Он зачем-то толкнул крышку, под которой, если верить надписи, покоился Аким Демидов. Глеб и сам не знал, зачем это сделал. Уж не затем ли, чтобы проверить, на месте несостоявшийся наследник демидовских капиталов или все-таки бродит по лесу, подстерегая неосторожных путников?
Крышка, как и следовало ожидать, даже не шелохнулась, словно была посажена на цементный раствор. Глеб похлопал по ней ладонью, словно извиняясь перед тем, кто под ней лежал, и заметил, что в покрывавшей камень вековой пыли остался четкий след его пятерни. Чертыхнувшись, Глеб уже собрался стереть эту улику рукавом, оставив тем самым новую улику, но уже не такую заметную, но тут луч его фонарика упал на соседнюю гробницу.
Сначала он даже не понял, в чем дело, чем, кроме надписи, один каменный параллелепипед отличается от другого. Затем у него будто открылись глаза, и он понял, что находится на правильном пути.
На плите, что покрывала могилу Ивана Акимовича Демидова, не было пыли.
Конечно, какая-то пыль там присутствовала, но в виде отдельных, незаметных глазу пылинок, а не в виде толстого, пушистого, бархатистого на ощупь слоя, как на могилах Акима и его отца, Павла Ивановича.
Это уже было любопытно. Глеб чувствовал, что пришел сюда все-таки не напрасно.
Он шагнул к могиле старшего Демидова, уперся обеими руками в край каменной плиты и нажал. Плита пошла на удивление легко, словно на роликах, открыв взгляду темный прямоугольник пустоты.

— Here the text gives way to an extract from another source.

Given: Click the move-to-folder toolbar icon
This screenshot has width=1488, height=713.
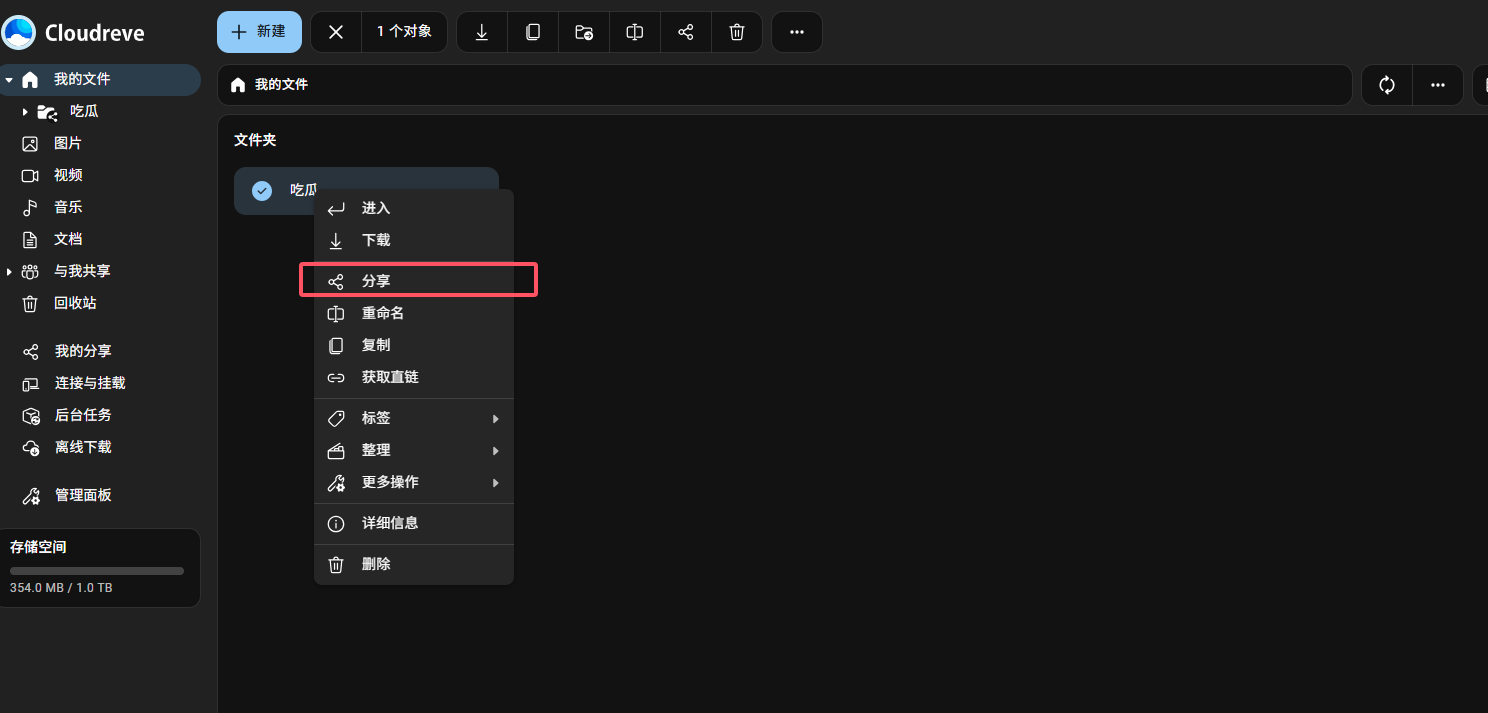Looking at the screenshot, I should click(584, 32).
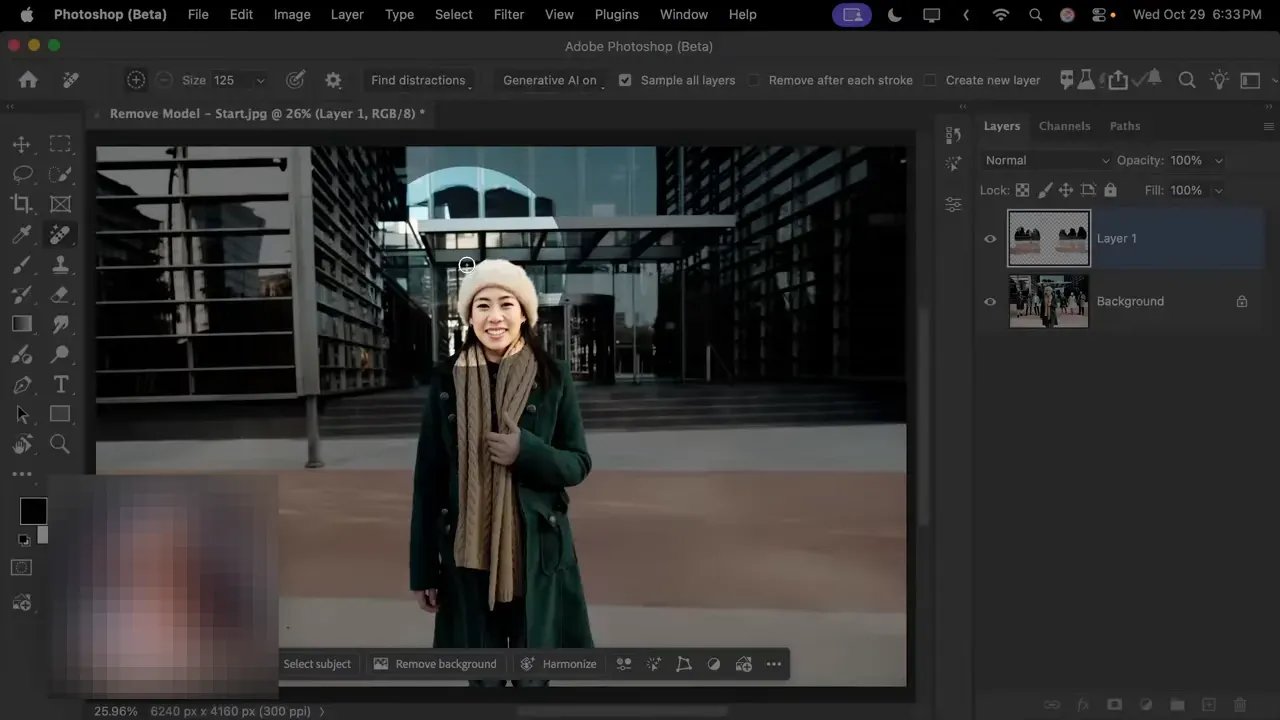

Никакого тела в гробнице не было. Не было и гробницы как таковой; вместо нее Сиверов увидел неглубокую, примерно по грудь, прямоугольную яму, в дальнем конце которой темнело устье узкого, похожего на крысиную нору лаза.
* * *
Глеб шел узким подземным коридором, то и дело ощупывая лучом фонарика низкий сводчатый потолок. Потолок был сырой, с него свисали бледные корни каких-то растений. Местами с потолка капало, стены тоже лоснились от сырости, под ногами чавкала скользкая грязь. Кое-где потолок подпирала весьма профессионально сработанная деревянная крепь. Некоторые бревна были совсем старые, уже начавшие подгнивать, другие же выглядели так, словно их спилили и установили тут несколько дней назад.
Коридор часто делал неожиданные повороты, но Глеб чувствовал, что он движется в сторону демидовской штольни. Это навело его на некоторые размышления — о том, например, что монахи были предусмотрительные ребята и совсем как какая-нибудь лисица или барсук позаботились о том, чтобы в их жилище имелся запасной выход. Вот только почему они им не воспользовались, когда к стенам монастыря подошел генерал Рыльцев со своей артиллерией?
Придумать ответ на этот вопрос Сиверов не успел, потому что коридор кончился и он очутился, где и ожидал, — в штольне, полторы сотни лет назад прорубленной в толще скалы практически голыми руками. Каменные стены, не подверженные внешним воздействиям, хранили на себе следы рубящего инструмента; Глеб довольно долго их рассматривал, прежде чем понял, что его буквально со всех сторон окружает малахит. «Краснопольского бы сюда», — подумал он. Впрочем, Петра Владимировича малахит интересовал мало: он был хороший геолог, с именем и репутацией, и мысли его занимали нефть, уголь, металлы — в том числе, разумеется, и тяжелые, — а также кимберлитовые трубки. Малахит же был для него просто поделочным камнем.